C’est vrai que c’était beau, comme ton texte et ta bite. Tu oublies simplement de préciser que les flat liners à partir de la 70 ème on les a enchaînés. Une pinte / un flat liner.
Ma soirée d’après a été assez simple. J’avais rencdez vous avec madame et un couple d’amis. Je leur ai dit que je les aimés, puis je me suis endormi devant mon verre de rosé, puis madame m’a mis dans un taxi. J’aurai duré une heure post coïtum FA CUP/
C’est beau.
C’est très, très beau.
Je crois que bon, le Père Fidalbion confond pléonasme et euphémisme
@Kafkaien : Je crois que bon, putain t’as raison. La honte. Merci d’avoir relevé.

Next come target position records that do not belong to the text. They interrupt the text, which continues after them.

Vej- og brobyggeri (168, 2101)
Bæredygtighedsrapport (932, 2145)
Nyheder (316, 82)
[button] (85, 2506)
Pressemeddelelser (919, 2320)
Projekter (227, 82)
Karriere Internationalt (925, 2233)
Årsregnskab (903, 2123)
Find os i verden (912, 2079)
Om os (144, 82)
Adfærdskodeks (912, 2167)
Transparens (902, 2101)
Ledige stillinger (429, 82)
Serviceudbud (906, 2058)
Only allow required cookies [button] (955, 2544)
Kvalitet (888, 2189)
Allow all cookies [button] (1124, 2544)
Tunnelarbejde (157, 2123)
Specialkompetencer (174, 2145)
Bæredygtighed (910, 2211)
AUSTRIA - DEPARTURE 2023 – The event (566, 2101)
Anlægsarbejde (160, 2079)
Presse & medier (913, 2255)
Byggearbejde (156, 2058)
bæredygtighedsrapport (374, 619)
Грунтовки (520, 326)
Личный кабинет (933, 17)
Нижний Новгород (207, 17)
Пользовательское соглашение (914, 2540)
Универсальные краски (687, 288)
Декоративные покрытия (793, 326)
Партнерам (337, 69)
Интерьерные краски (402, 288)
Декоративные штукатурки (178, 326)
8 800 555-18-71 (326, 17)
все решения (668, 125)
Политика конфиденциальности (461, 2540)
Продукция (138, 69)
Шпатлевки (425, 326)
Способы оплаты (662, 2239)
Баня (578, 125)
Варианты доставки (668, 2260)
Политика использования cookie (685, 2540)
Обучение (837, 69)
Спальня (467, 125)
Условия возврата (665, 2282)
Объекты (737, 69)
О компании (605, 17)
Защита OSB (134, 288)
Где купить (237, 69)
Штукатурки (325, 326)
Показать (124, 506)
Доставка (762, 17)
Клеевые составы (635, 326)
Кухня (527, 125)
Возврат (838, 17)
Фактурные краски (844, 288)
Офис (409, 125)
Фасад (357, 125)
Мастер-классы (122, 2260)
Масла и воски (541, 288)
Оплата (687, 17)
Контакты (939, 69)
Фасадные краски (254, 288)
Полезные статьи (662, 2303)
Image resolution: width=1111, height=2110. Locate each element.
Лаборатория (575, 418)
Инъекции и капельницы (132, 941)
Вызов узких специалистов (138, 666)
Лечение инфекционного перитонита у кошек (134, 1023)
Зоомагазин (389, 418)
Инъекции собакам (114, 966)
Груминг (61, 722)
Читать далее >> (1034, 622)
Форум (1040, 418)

En fait le Minority Report c’est un des trois precogs, Tom Cruise c’est le flic.
Sinon, merci pour le tuyau, je vais noter qu’il faut jamais se promener avec Bourrepif, une poisse pareille c’est pas permis. En même temps, c’est Bourrepif, tu te dis automatiquement que si quelqu’un doit en prendre, c’est lui.
Géranal, l’hopital.
snif
Que d’émotions, sympa de lire ça un mois après, l’effet n’en est que plus important.
Faudra revenir faire ça à Brest, ils vont augmenter le nombre de cellule de dégrisement
Ahlala quel souvenir. Je regrette juste de ne pas avoir pu faire la fin avec vous, ça partait bien. Et avec le final qu’il y a eu, on aurait fêté ça dignement.
Bref, même 1 mois après, ça le fait toujours. Vivement le prochain trophée qu’on puisse encore fêter ça.